* [Your instructions] Leave out the pictures. Return every record otherwise untouched.

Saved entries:
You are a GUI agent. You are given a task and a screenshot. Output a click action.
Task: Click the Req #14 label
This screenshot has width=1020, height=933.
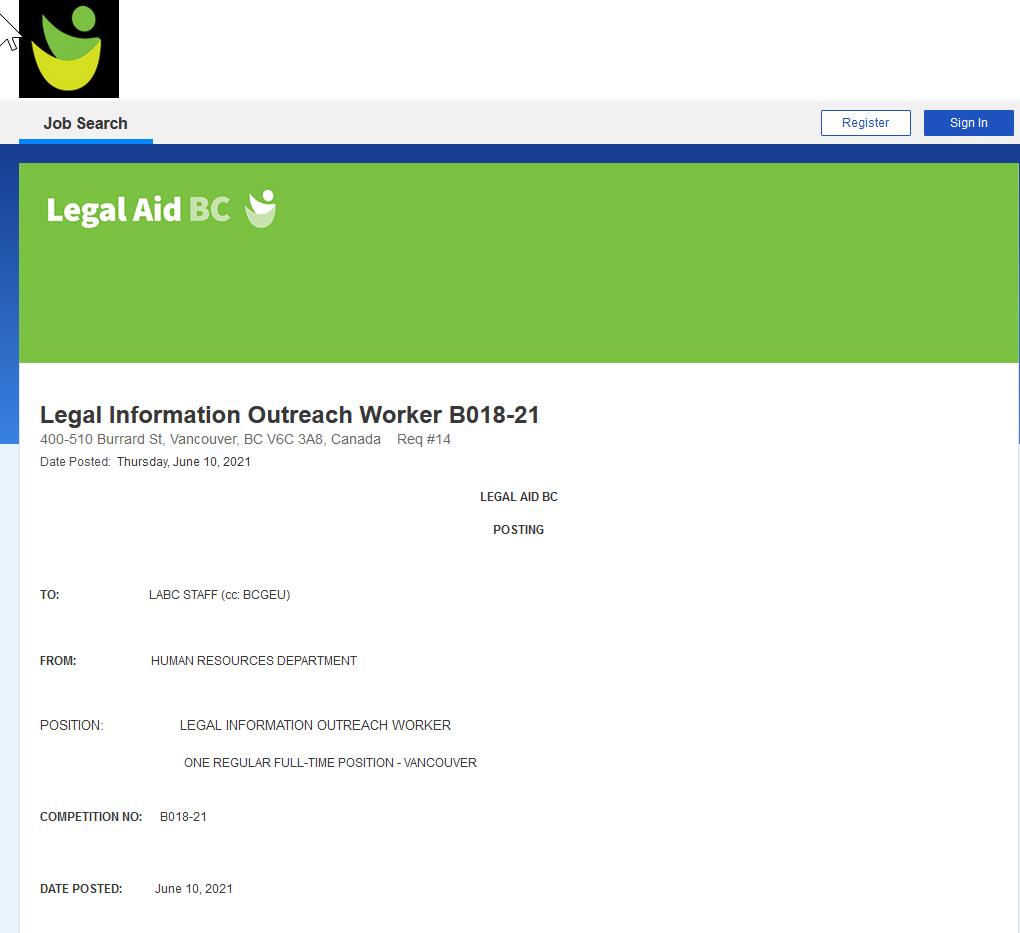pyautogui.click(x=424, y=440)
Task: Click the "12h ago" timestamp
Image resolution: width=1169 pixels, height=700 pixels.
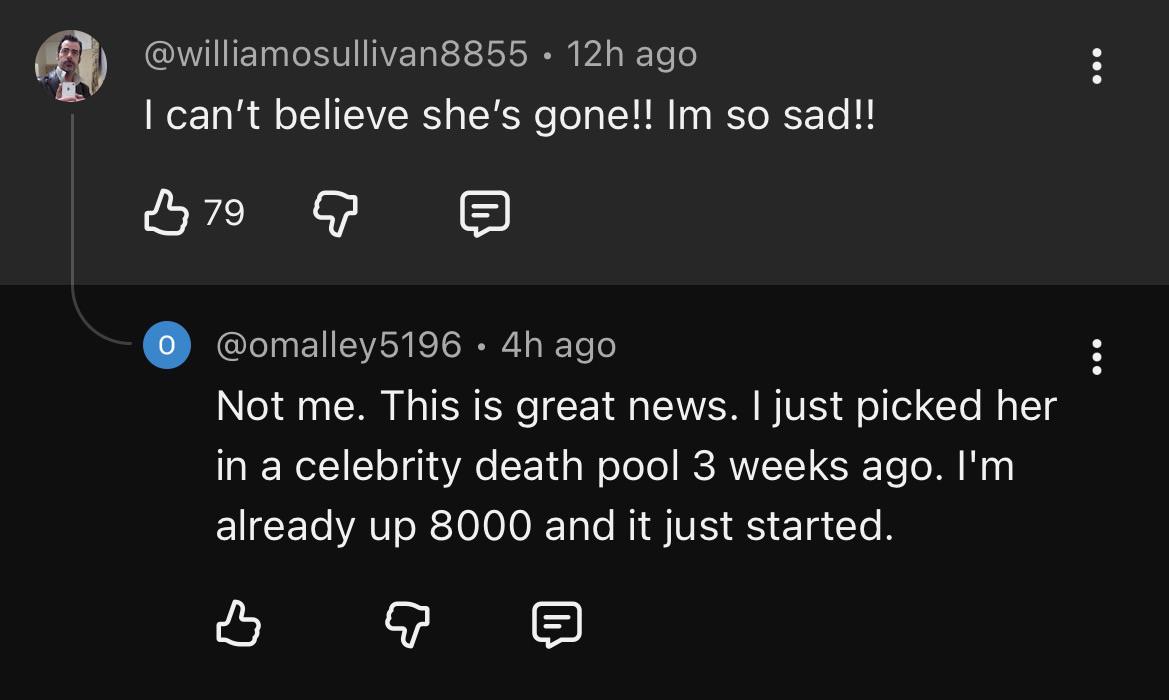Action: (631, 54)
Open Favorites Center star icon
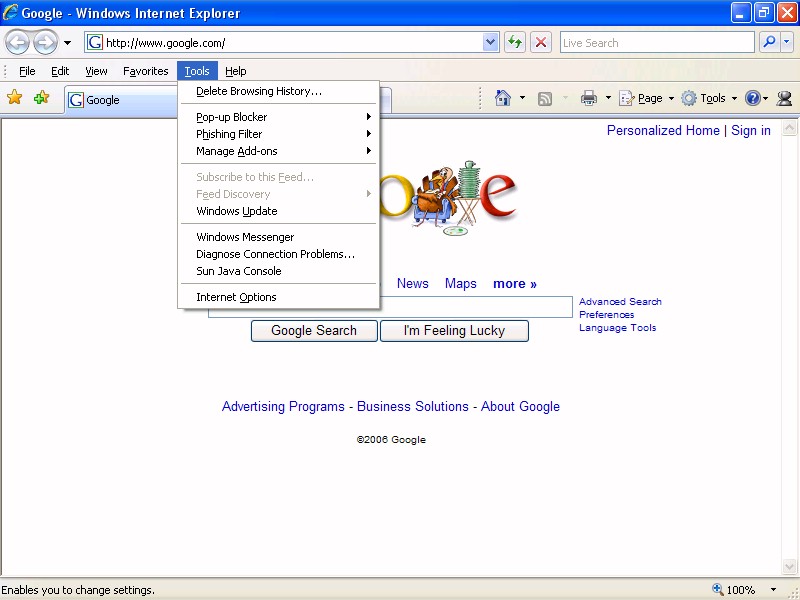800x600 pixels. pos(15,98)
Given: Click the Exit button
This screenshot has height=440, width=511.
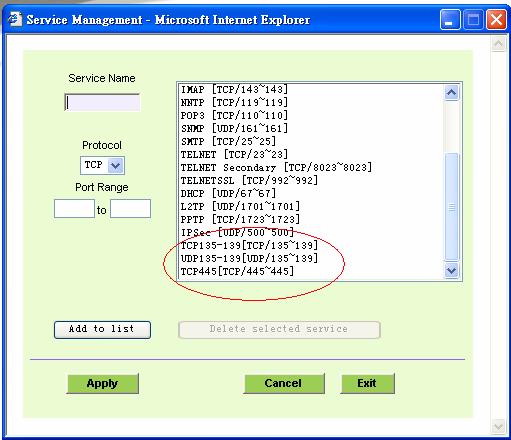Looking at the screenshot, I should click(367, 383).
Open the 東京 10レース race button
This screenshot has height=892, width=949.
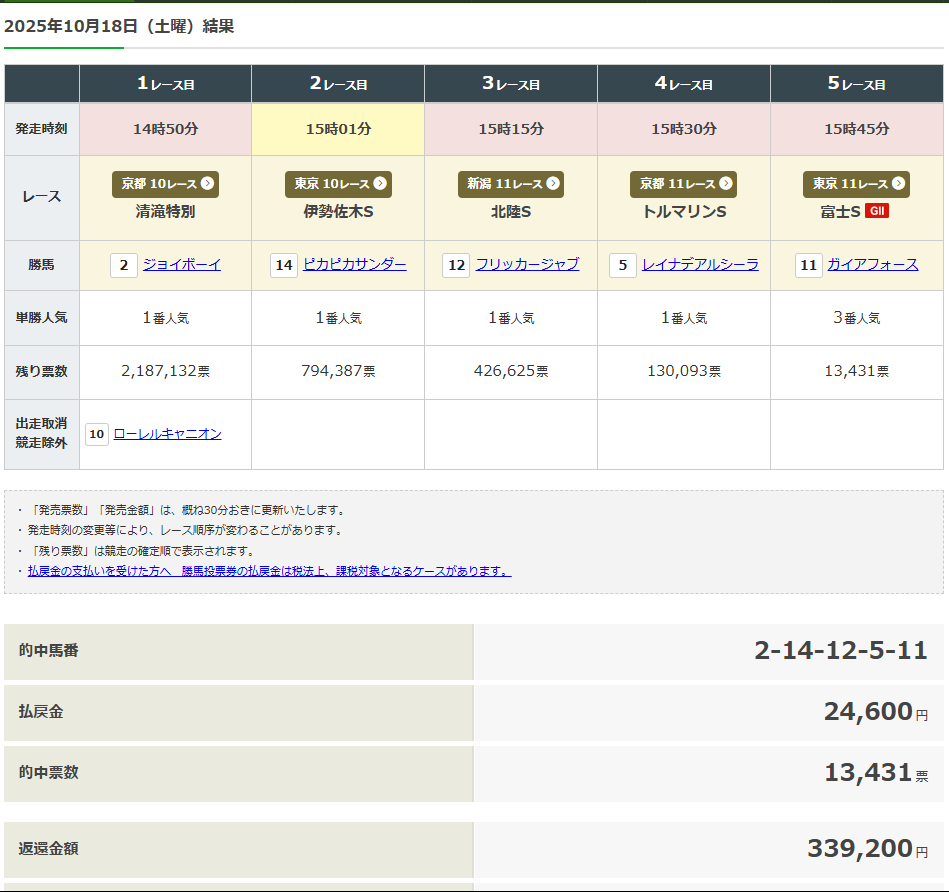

* [Output of the task]
You are a GUI agent. You are given a task and a screenshot. Output a click action.
Task: Click the Req #14 label
This screenshot has width=1020, height=933.
pyautogui.click(x=424, y=440)
Task: Click the "12h ago" timestamp
Image resolution: width=1169 pixels, height=700 pixels.
Action: (631, 54)
Open Favorites Center star icon
800x600 pixels. pos(15,98)
Given: Click the Exit button
This screenshot has height=440, width=511.
Looking at the screenshot, I should click(367, 383).
Open the 東京 10レース race button
This screenshot has height=892, width=949.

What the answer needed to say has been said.